NEW YORK: The stock market struggled for direction Friday morning. A quiet day for U.S. corporate earnings and the prospect of a holiday weekend calmed some of the volatility that has hobbled the market recently.
But concerns about Greece, which could be hurtling toward an exit from the euro, kept any gains in check.
The Dow Jones industrial average was down 32 points to 12,498 in early trading. The Dow has been on a steady slide this month, giving up most of its gains for the year. It's headed for its first losing month since September.
The Standard & Poor's 500 index and the Nasdaq composite index flitted between small gains and losses. About 40 minutes after the market opened, the S&P 500 was basically flat at 1,321. The Nasdaq was down a point to 2,839.
Trading was muted ahead of the Memorial Day holiday on Monday.
Facebook, marking its one week anniversary as a public company, fell 3% to US$32.06, still about 16% below its initial pricing of US$38.
Investors have worried about what will happen if Greece leaves the euro, and major markets were down in France, Britain, Germany, Greece and Spain. It's impossible to gauge the exact fallout, but it's likely that traders would dump the bonds of other struggling European countries, such as Spain and Italy, and residents could start to pull money out of banks there.
European leaders are arguing over how to cut the profligate spending of struggling countries without throwing the region further into recession. The messages emanating from Europe were mixed.
The head of Germany's central bank said it was an "illusion" to think allowing euro zone countries to borrow money jointly - a proposal pushed by other countries - would solve the crisis.
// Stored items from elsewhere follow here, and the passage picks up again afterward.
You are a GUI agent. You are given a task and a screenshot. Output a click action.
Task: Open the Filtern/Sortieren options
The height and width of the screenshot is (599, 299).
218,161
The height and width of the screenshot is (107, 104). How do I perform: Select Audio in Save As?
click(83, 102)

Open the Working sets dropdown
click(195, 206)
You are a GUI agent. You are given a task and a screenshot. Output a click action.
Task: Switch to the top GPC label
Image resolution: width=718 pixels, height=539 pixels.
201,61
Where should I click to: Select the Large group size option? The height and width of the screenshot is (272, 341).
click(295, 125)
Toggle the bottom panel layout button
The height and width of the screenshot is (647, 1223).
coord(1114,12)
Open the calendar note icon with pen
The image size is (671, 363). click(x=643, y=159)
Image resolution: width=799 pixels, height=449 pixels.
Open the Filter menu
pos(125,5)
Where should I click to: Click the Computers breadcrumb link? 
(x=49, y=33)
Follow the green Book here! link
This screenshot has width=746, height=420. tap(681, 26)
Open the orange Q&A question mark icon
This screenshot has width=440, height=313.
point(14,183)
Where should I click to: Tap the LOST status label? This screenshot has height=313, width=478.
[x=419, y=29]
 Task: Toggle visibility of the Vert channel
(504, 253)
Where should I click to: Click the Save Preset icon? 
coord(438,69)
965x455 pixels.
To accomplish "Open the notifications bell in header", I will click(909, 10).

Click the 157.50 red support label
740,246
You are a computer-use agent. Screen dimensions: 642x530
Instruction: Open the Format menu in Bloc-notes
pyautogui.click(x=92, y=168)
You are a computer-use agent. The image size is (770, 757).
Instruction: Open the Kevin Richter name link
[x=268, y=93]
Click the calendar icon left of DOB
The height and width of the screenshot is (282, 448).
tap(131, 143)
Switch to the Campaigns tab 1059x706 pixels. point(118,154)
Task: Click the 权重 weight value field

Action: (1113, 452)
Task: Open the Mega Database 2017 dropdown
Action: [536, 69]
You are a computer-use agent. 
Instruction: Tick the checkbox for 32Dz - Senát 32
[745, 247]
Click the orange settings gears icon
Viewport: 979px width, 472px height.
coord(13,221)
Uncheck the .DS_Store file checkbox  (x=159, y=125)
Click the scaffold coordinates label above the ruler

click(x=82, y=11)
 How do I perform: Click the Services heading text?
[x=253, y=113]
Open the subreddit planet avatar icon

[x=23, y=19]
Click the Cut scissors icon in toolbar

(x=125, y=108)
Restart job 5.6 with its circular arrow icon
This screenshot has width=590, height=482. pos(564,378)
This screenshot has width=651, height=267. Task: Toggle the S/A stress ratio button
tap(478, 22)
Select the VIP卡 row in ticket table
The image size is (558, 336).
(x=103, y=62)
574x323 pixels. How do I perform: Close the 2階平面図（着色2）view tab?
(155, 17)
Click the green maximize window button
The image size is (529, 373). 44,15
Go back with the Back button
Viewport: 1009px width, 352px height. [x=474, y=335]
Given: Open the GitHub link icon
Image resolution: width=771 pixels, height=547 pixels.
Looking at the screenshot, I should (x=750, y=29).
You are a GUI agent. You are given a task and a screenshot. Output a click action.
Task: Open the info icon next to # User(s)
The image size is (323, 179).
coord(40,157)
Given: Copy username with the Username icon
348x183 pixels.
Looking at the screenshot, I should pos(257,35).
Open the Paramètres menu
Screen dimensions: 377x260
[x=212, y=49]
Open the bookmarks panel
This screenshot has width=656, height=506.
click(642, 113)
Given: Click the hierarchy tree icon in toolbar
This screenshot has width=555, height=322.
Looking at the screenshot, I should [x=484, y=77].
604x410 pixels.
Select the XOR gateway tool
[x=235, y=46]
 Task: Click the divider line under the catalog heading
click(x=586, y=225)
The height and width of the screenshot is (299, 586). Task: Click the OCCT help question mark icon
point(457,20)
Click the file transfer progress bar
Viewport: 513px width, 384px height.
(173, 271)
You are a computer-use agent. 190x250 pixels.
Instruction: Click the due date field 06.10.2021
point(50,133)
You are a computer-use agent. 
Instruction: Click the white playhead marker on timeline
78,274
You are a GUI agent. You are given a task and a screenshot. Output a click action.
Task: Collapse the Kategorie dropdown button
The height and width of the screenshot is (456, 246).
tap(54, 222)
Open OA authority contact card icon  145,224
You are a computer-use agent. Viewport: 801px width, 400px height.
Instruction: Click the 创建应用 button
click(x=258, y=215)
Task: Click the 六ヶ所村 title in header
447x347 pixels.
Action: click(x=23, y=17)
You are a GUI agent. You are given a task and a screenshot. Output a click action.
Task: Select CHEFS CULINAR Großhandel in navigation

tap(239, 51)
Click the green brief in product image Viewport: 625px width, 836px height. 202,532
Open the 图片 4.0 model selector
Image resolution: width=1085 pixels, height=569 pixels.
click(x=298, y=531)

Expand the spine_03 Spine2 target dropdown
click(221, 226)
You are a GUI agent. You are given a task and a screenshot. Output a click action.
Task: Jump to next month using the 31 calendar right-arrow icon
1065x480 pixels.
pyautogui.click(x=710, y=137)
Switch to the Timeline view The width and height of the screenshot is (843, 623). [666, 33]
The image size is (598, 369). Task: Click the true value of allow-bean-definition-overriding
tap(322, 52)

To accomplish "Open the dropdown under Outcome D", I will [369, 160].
A top official from the European Central Bank said that the 17 countries that use the euro need an "urgent overhaul" to their structure, including a banking regulator and deposit insurance program that could cover the entire Eurozone.
The parliament of Portugal, which has been pushed close to bankruptcy, endorsed a budget plan that would set legal limits on government spending. Spain's market regulator suspended trading of shares in Bankia, a bailed-out bank that is preparing to ask for even more rescue money from the government.
Markets were rattled in Asia as well. Taiwan lowered its economic growth forecast for the year.
Media reports suggested that some of China's biggest banks will miss their annual lending targets for the first time in seven years. China, the world's second-largest economy, has propped up global financial markets in recent years as other countries have slowed.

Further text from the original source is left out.